## DOCUMENT TEXT
Getting ready to distribute my first android-libra...
# squarelibraries
c
Getting ready to distribute my first android-library, so I'm doing a final check. If I'm using okhttp in my android library (as an implementation dependency) do I need to include keep rules in consumer-rules.pro and proguard-rules.pro? Or since it's an android lib... will all of those proguard rules just work? I keep chasing my tail on this because I'm teetering on whether or not we will proguard our library so its a bit obfuscated (in the finance space so PM/TL really want obfuscation)
t
they pre-pack rules in META-INF for okhttp so you should only need to write rules for your own code. https://square.github.io/okhttp/features/r8_proguard/ If you end up running R8 on the library you will want two different rule sets sort of a super/sub pair of rules. One for you to run to protect the public api for the consumer to see, then the consumer rules would just be what can't be renamed for reflection purposes.

## RECORD EXTRACTS
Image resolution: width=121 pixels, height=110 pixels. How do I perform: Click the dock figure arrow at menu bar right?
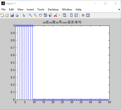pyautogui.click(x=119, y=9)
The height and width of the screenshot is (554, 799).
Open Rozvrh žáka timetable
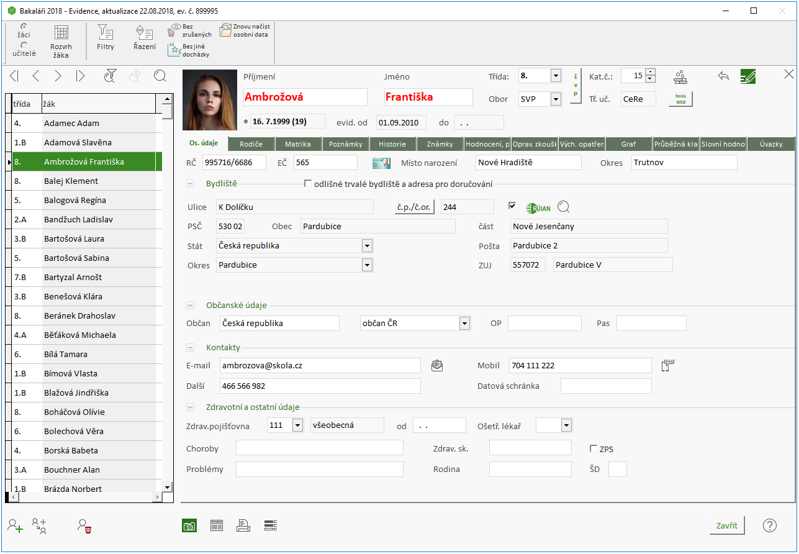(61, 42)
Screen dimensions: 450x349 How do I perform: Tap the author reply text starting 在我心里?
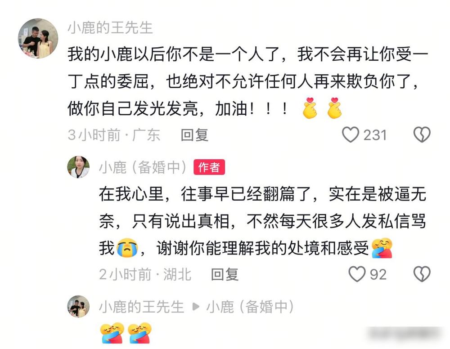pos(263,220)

==

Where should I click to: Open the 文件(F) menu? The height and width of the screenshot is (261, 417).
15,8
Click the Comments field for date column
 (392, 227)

## WHAT THIS TASK INVOLVES
In the okhttp ProGuard thread, reproduce word for word the passage starting at "Getting ready to distribute my first android-libra..." and ending at "really want obfuscation)".

## SOLUTION TO THIS TASK
Getting ready to distribute my first android-libra...
# squarelibraries
c
Getting ready to distribute my first android-library, so I'm doing a final check. If I'm using okhttp in my android library (as an implementation dependency) do I need to include keep rules in consumer-rules.pro and proguard-rules.pro? Or since it's an android lib... will all of those proguard rules just work? I keep chasing my tail on this because I'm teetering on whether or not we will proguard our library so its a bit obfuscated (in the finance space so PM/TL really want obfuscation)